Further, any disjunctive word or phrase presenting two or more alternative terms, whether in the description, claims, or drawings, should be understood to contemplate the possibilities of including one of the terms, either of the terms, or both terms. For example, the phrase “A or B” should be understood to include the possibilities of “A” or “B” or “A and B.”

All examples and conditional language recited in the present disclosure are intended for pedagogical objects to aid the reader in understanding the present disclosure and the concepts contributed by the inventor to furthering the art and are to be construed as being without limitation to such specifically recited examples and conditions. Although embodiments of the present disclosure have been described in detail, various changes, substitutions, and alterations could be made hereto without departing from the spirit and scope of the present disclosure.

Claims

What is claimed is:

1. A method, executed by a processor, comprising:

receiving a first graph associated with a first task following incoming graph learning tasks including a sequence of second graphs;

selecting a set of sample graphs from a set of condensed graph distributions (CGDs) associated with the incoming graph learning tasks;

updating a set of statistics associated with the set of CGDs, based on one or more auxiliary graph neural network (GNN) models, the first graph, and the set of sample graphs;

learning a first CGD associated with the first task, based on the update of the set of statistics;

re-selecting a plurality of sample graphs from the first CGD and the set of CGDs;

determining a first loss based on the first graph, the plurality of sample graphs, and a primary GNN model, the first loss corresponding to a prediction error associated with a downstream prediction task of the primary GNN model, the primary GNN model being configured to generate a prediction result for the downstream prediction task, based on the first loss; and

controlling rendering of first information including the prediction result associated with the downstream prediction task, based on the primary GNN model.

2. The method according to claim 1, further comprising:

extracting the set of CGDs associated with the incoming graph learning tasks from a stochastic memory buffer, based on the first graph, wherein

the selection of the set of sample graphs from the set of CGDs is based on the extraction of the set of CGDs from the stochastic memory buffer; and

storing the first CGD associated with the first task to the stochastic memory buffer, wherein

the plurality of sample graphs is re-selected from the stochastic memory buffer.

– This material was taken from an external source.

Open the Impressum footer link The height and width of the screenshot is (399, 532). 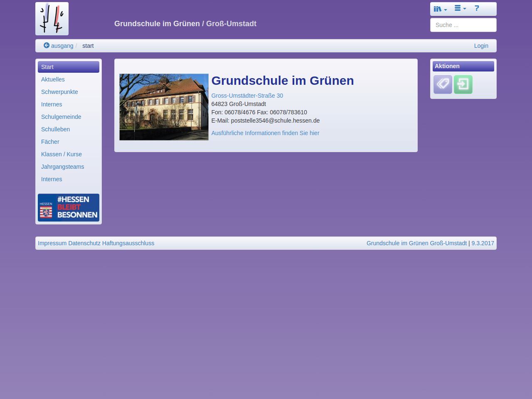coord(52,243)
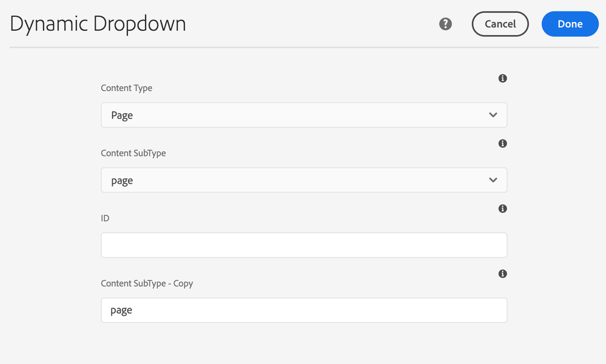Viewport: 606px width, 364px height.
Task: Click the Content SubType - Copy text field
Action: tap(303, 310)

3. The method according to claim 1, further comprising:

determining a second loss associated with the one or more auxiliary GNN models, based on a feature-matching between the first graph and the set of sample graphs, wherein

the update of the set of statistics associated with the set of CGDs is further based on the second loss.

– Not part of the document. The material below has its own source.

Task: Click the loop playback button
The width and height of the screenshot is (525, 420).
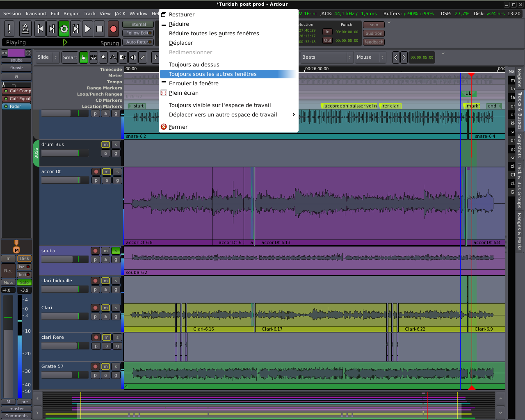Action: tap(64, 29)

4. The method according to claim 1, further comprising:

initializing the primary GNN model based on a pre-trained GNN model associated with a second task preceding the first task in a timeline of the incoming graph learning tasks, wherein

the primary GNN model is configured to generate the prediction result further based on the initialization of the primary GNN model.

5. The method according to claim 1, wherein

the one or more auxiliary GNN models correspond to a first set of GNN models associated with shared parameters, and

the update of the set of statistics is further based on an application of a GNN model from the first set of GNN models on a corresponding graph from the first graph and the set of sample graphs.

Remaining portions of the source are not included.